Although the themes keep oscillating between the lives of Assamese people in local towns and villages and in foreign lands, and certain characters appear more than once — consider Mike and Neelakshi in “Minnesota Nice” and “The Umricans” — Kashyap offers a new plot or perspective every time. He also has an interesting way of emphasizing what remains unsaid. In “Bizi Colony”, for instance, the protagonist says, “I didn’t tell [Ma] that her ‘Delhi papers’ rarely published news about Assam.” The reader is thus privy to a thought to which the mother is not.
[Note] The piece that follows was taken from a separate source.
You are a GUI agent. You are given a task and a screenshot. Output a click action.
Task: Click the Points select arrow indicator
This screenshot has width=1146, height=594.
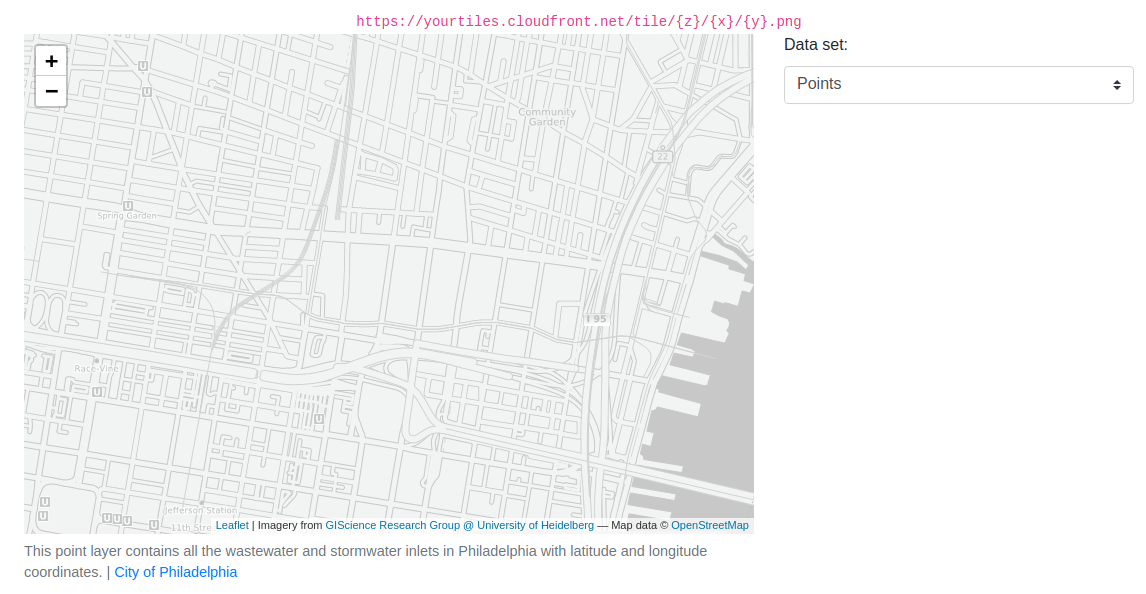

Kashyap has a flair for capturing the essence of a place through scent and sound. He conjures up a quaint, mythical world, where time is measured by how far a steamer has travelled or how tall a plant has grown. This near-idyllic scene is, however, disturbed by rude shocks — in the form of domestic violence, military atrocity, rape and plunder — underlining the starkness of lived reality. In narrating these jarring incidents, Kashyap employs a matter-of-fact tone that seems derived from Gabriel García Márquez. But rarely does Kashyap indulge in magic realism — “Skylark Girl”, where Tejimola, a character in a book, refuses to die every time she is killed, is an exception. This deprives the reader of an alternative, less haunting conclusion. One is certain that unlike Tejimola, Digonto, from “Before the Bullet”, whose bullet-ridden brain lay covered by the laburnum flowers that so mesmerized him, will not rise.